If you ever have read
any of those old novels from a couple centuries ago -- let's use Jane
Eyre as an example -- you know that they're pretty wordy. Now, just
remember that every letter -- over a million of them in the above case
-- was set in place by hand. A huge job, and they must not have paid
their typesetters much.
Still, the books were
expensive in those days, because of the high amount of labor involved
every step of the way from the writer to the reader.
The advent of the
computer has severely cut the distance between the cup and the lip. If I
wanted to read Jane Eyre today, I can download it from the
Gutenberg project in a few clicks of the mouse, save it here, and read
it at leisure.
Of late, I've spent
some time hanging around a website where amateur authors post their
fiction work for fun. Now, you have to know that these people are
compulsive writers that are more interested in having their work read
than they are in money, since they receive nothing for their efforts
except for the occasional e-mail of praise.
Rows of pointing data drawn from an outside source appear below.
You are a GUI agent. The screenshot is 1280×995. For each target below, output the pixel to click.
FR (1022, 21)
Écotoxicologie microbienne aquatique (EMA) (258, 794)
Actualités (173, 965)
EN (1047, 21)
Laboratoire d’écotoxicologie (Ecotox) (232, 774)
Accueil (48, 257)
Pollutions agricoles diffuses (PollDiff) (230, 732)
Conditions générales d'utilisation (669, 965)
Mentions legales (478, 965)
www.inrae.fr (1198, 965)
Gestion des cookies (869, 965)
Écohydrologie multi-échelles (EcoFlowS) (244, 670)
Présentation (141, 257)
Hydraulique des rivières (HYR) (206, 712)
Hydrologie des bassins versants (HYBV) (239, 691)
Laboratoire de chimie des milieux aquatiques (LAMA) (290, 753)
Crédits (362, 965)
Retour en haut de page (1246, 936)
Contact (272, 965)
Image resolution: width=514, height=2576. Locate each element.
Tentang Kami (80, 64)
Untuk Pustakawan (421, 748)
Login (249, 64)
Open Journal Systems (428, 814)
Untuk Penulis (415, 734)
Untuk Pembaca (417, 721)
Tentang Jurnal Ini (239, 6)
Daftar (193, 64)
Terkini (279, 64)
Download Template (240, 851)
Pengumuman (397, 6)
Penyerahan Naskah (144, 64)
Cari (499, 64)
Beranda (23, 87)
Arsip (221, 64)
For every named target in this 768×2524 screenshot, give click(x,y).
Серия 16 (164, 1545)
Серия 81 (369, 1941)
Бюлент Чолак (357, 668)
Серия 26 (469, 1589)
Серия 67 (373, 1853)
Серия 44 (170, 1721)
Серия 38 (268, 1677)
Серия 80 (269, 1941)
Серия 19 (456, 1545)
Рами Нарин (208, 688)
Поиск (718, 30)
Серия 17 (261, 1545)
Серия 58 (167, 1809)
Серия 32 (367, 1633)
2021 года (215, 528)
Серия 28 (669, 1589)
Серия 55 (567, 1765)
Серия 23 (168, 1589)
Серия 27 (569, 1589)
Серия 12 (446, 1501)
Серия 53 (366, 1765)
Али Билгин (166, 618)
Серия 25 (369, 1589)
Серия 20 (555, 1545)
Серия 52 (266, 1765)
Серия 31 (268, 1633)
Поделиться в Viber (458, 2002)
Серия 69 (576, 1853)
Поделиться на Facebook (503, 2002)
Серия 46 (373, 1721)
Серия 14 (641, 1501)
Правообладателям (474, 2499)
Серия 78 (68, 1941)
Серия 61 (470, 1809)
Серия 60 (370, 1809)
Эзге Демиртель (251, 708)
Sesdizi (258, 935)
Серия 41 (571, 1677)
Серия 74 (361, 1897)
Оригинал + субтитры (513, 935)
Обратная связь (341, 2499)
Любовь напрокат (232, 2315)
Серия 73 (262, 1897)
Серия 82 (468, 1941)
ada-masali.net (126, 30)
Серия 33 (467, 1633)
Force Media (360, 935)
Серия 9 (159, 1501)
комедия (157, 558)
Yet, some of the stories
I've read are amazingly good, grabbing my attention and holding it
without diversion while the big hand of the clock swings round and round
past my bedtime. When you get right down to it, that's about all you can
ask out of fiction, anyway.
Granted, there's an
awful lot of junk, and you have to sift through it to find the good
stuff. But that's true of any bookstore, too.
And that's just one
way that traditional methods are heading the way of the linotype machine
that the type of the paper used to be set on. It used to be that there
was a lot of tedious labor between the producer and the consumer, the
writer and the reader. Now much of that has been washed away, and it's
obvious things will change even more than they have changed already.